(Text excerpt Opens)

Not everyone’s buying it.
“Our view is that inteperdine will probably fail, but I think this is consensus among smart money,” said Sahm Adrangi, a hedge fund manager at Kerrisdale Capital. “I can’t think of an instance where three drugs in the same class failed for a [central nervous system] indication and then one of the first drugs was brought back and proved successful.”
Axovant skeptics ask an obvious question: If inteperdine is so great, why’d it take five years for someone to buy it?
“One of the true and time-tested rules of drug development is, the better an asset is, the faster it is in development,” said Dr. Gbola Amusa, a biotech analyst at Chardan Capital Markets. “Drugs that have been sitting around a long time are the ones most likely to fail.”
Friedhoff is unmoved by these arguments. The history of pharma is littered with examples of companies failing to see the diamonds scattered among the rough terrain of drug pipelines.
“I wrote a book on this stuff,” Friedhoff said.
And indeed he did. Called “New Drugs: An Insider’s Guide to the FDA’s New Drug Approval Process,” Friedhoff’s volume is full of such anecdotes, making it a sort of urtext for Roivant’s whole model. (“I feel like Thomas Jefferson,” he said, deadpan.)
Copies of it are omnipresent in the company’s office, where Friedhoff’s colleagues talk about him like a famed gunslinger brought out of retirement for one last caper, and he carries himself accordingly.
“When you’ve spent 30-some odd years doing this, you see very dramatically what works and what doesn’t,” Friedhoff said. “And I’m rarely wrong.”
The millennial factor
This hasn’t been a good year for young life sciences CEOs vowing to upend their industries.

(Text excerpt Closes)
(Given information Opens)

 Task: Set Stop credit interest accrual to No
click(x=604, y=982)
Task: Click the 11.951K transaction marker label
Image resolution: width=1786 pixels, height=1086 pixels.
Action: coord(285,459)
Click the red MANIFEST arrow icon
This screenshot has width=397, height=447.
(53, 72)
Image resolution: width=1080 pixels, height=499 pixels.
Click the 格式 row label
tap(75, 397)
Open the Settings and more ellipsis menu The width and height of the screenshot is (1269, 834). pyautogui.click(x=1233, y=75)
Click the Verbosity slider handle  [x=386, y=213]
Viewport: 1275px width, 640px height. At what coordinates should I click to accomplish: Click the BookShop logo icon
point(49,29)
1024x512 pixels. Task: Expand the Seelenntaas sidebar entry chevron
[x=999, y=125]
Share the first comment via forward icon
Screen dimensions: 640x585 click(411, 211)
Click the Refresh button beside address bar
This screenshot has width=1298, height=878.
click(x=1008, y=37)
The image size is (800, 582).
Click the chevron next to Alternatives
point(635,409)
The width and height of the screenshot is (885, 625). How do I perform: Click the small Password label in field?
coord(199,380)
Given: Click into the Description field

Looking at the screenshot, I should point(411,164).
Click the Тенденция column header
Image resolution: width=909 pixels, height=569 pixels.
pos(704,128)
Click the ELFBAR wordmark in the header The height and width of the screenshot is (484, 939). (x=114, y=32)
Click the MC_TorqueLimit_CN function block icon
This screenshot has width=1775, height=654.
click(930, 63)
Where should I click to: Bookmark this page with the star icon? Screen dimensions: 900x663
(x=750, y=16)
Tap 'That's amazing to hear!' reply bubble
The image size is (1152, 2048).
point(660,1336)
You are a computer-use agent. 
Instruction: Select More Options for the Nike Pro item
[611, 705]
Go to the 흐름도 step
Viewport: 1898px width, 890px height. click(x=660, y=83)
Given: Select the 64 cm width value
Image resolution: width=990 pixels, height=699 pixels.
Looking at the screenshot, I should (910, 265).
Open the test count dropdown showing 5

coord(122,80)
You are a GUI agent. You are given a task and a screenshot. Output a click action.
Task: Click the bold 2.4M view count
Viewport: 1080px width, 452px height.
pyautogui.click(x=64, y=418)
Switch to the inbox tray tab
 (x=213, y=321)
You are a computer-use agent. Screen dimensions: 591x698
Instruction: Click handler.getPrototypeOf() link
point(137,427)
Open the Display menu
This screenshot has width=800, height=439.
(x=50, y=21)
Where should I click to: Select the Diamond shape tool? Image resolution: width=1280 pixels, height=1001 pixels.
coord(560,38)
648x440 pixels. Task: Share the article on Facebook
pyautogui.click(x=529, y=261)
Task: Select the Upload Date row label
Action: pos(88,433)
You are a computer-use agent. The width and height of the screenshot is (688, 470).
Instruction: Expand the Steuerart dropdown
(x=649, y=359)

(Given information Closes)

## [Task set]
a) Render this sentence from the excerpt on Axovant and inteperdine into Spanish: "Axovant skeptics ask an obvious question: If inteperdine is so great, why’d it take five years for someone to buy it?"
b) Resume the excerpt on Axovant and inteperdine, picking up immediately after its final sentence.

## [Answers by task]
a) Los escépticos de Axovant plantean una pregunta evidente: si inteperdine es tan excelente, ¿por qué pasaron cinco años hasta que alguien lo comprara?

b)
Theranos founder Elizabeth Holmes, 32, sought to revolutionize blood testing and is now being sued by her investors for alleged fraud in the midst of an escalating scandal. And 33-year-old Martin Shkreli, another hedge fund wunderkind, has been driven out of two companies after rising to international infamy; he’s now campaigning to get un-banned from a video gaming community as he awaits a criminal trial.
And thus an Ivy League millennial like Ramaswamy, swooping in from Wall Street to save pharma from its own ineptitude, can sound a bit beyond belief. And that’s according to some of his biggest fans.
Yet the autodidactic CEO, a college debater and onetime rapper, has managed to win over many of his doubters.
“I don’t want to say I came away a true believer, but whatever the optics are of having a thirtysomething hedge fund guy managing an Alzheimer’s program, I had gotten past that,” said Eden Rahim, a portfolio manager at Next Edge Capital who has a stake in Axovant.
Roivant supporters also point out that Ramaswamy has a track record of identifying hidden gems of the pharma world. After graduating Harvard with a biology degree in 2007, he joined New York hedge fund QVT Financial, where he immersed himself in biotech and became a voracious processor of information, former colleagues said.
That diligence led to some hugely successful investments for QVT, particularly one in Pharmasset, developer of the hepatitis C treatment that would become a multibillion-dollar success for Gilead Sciences. Ramaswamy made partner within three years and, in 2014, found himself on Forbes’s 30 Under 30 list.
So who’s to say he can’t pull it off on a grander scale?
“Innovative ideas and clear thinking are not age-dependent qualities, just as they aren’t gender-dependent or race-dependent,” said Dr. Lynn Seely, who took the helm of Myovant after a decade at the drug maker Medivation.
But until Roivant’s grand experiment works once, there’s no proof it ever will. And Ramaswamy, as ever, is succinct.
“I don’t consider our IPOs to be our accomplishments,” he said. “I don’t consider our financings to be our accomplishments. Our contributions will be measured in the new medicines we bring to market. I can’t claim to you that we’ve accomplished much of anything meaningful until that is done.”